Start of INFORMATION GIVEN
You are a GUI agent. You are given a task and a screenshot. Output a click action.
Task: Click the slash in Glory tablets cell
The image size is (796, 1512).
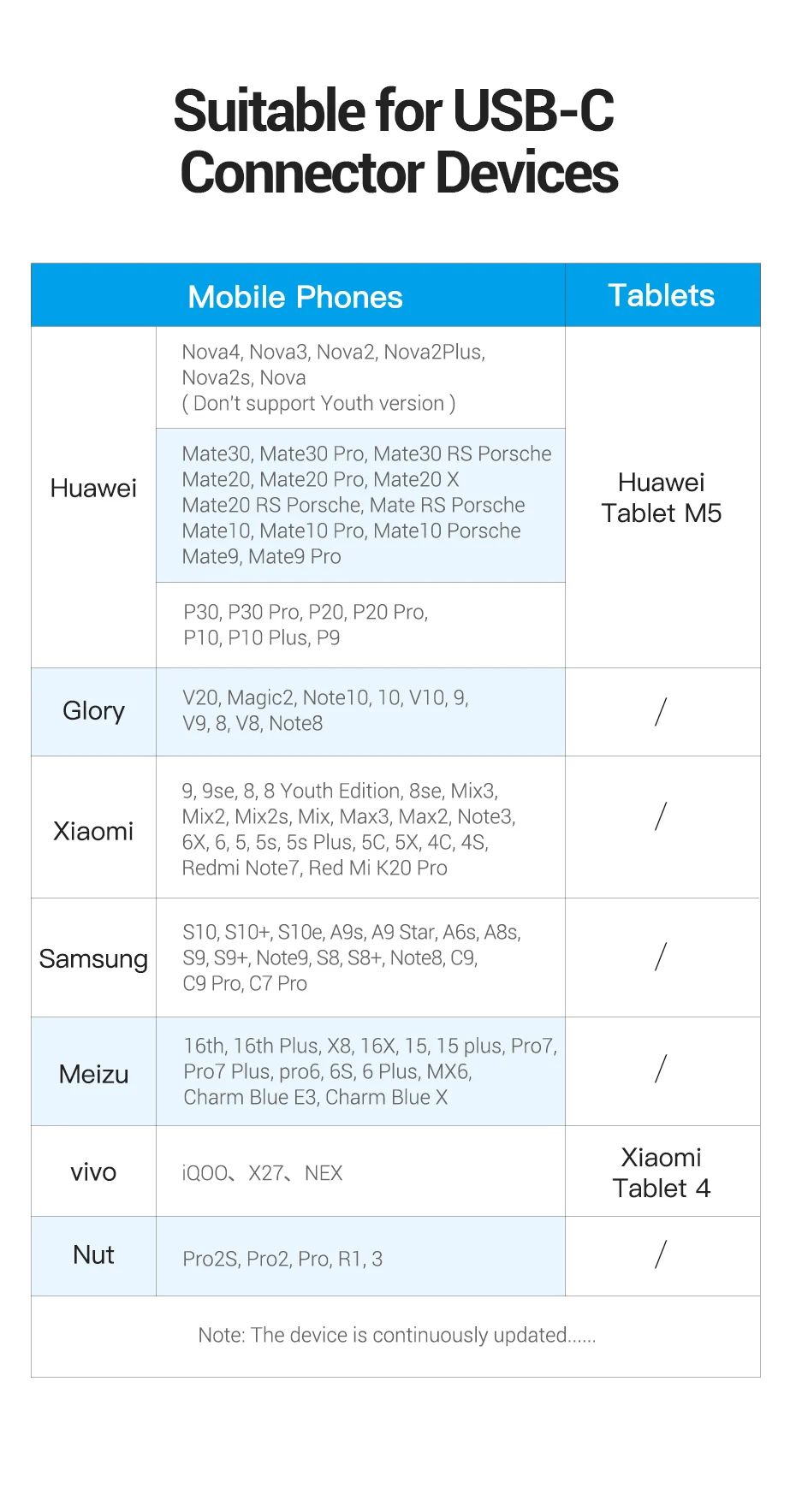tap(660, 711)
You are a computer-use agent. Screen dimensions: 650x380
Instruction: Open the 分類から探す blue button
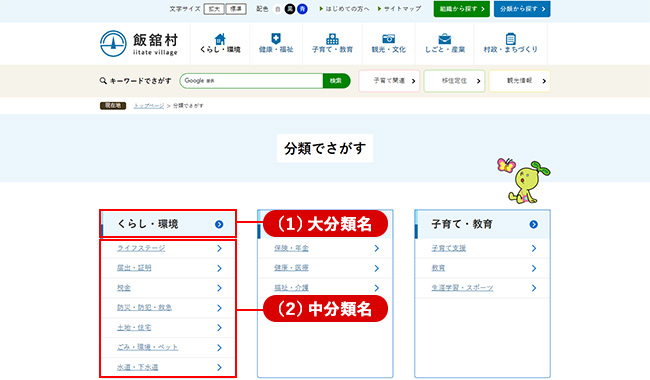click(522, 9)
End of INFORMATION GIVEN
With the pictures left out, please output each line from the one containing "Task: Click the slash in Glory tablets cell" through the end of the entries, exactly as it is.

RESPONSE:
Task: Click the slash in Glory tablets cell
The image size is (796, 1512).
tap(660, 711)
You are a computer-use agent. Screen dimensions: 650x380
Instruction: Open the 分類から探す blue button
click(522, 9)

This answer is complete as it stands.